Thinking about the knock-on effects of the Great Pandemic of 2020 is enough to make anyone philosophical – and Stewart Butterfield more than most.
In the three months since companies worldwide switched off the lights and sent their employees home, it has become more obvious by the day that millions of workers are now permanently unbound from their cubicles. “There are second- and third-order effects to this,” Mr.
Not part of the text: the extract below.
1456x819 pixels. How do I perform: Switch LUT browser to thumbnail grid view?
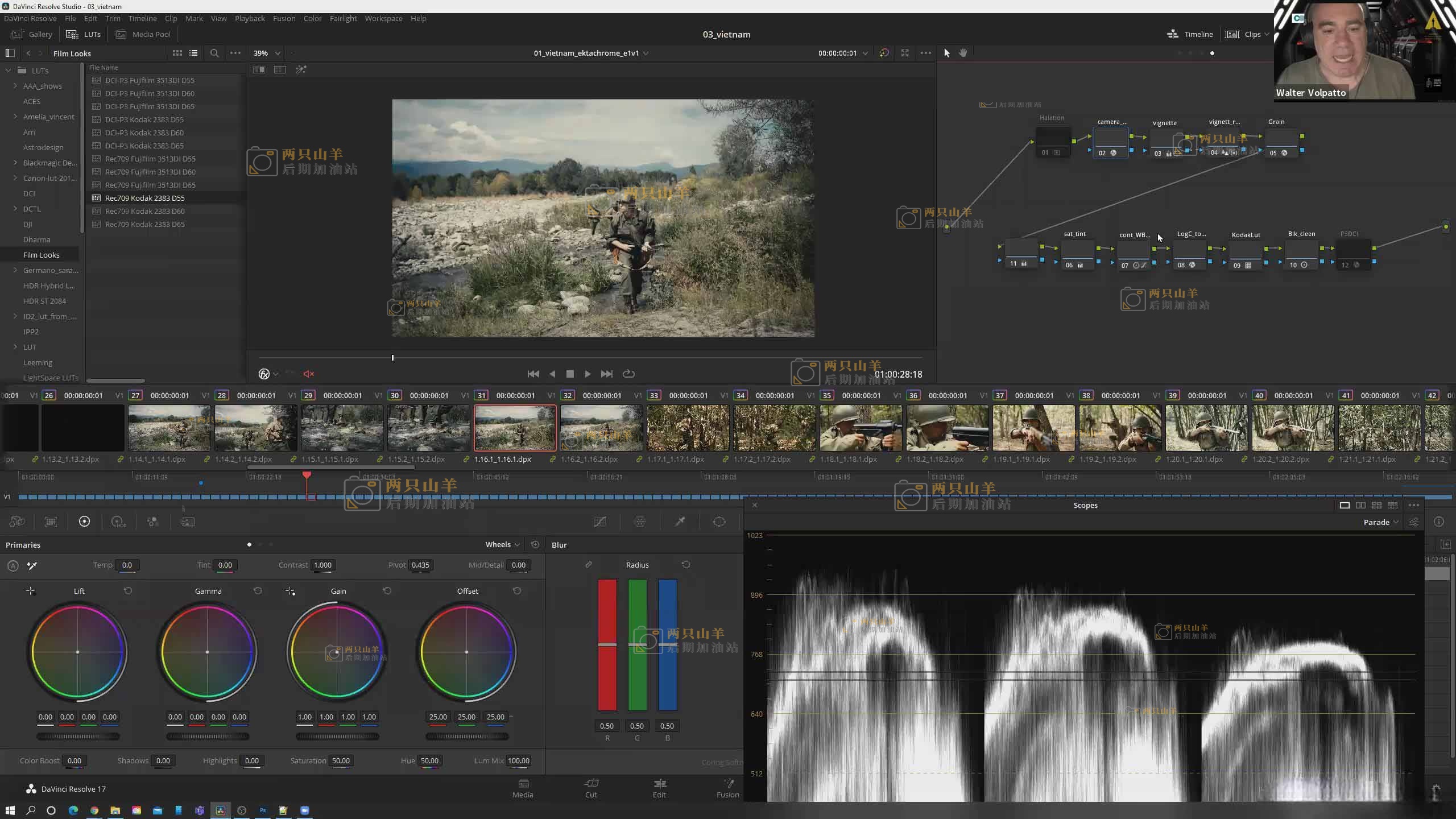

Butterfield says via Zoom from his house in San Francisco, his hair dishevelled and face bestubbled (although not necessarily any more than was the case before the pandemic). “What does it do to the commercial real estate market, to the tax base and to the restaurants next to office buildings? What does it do to the distribution of high-income jobs around the country?” Do people in Toronto making $150,000, he wonders, continue making the same salary even if they decide to move back to Manitoba to be close to their elderly parents? And what does that do to the economies of smaller towns, where houses cost $80,000 instead of $800,000? “There are so many things you can’t really even imagine the net effect of,” he says.
Granted, Mr. Butterfield is prone to deep thinking, what with his master’s degree in philosophy from Cambridge. But he’s also the Canadian co-founder and chief executive of Slack, the company that has, in large part, enabled the dissolution of decades of office culture – a generational shift with massive cultural and societal implications.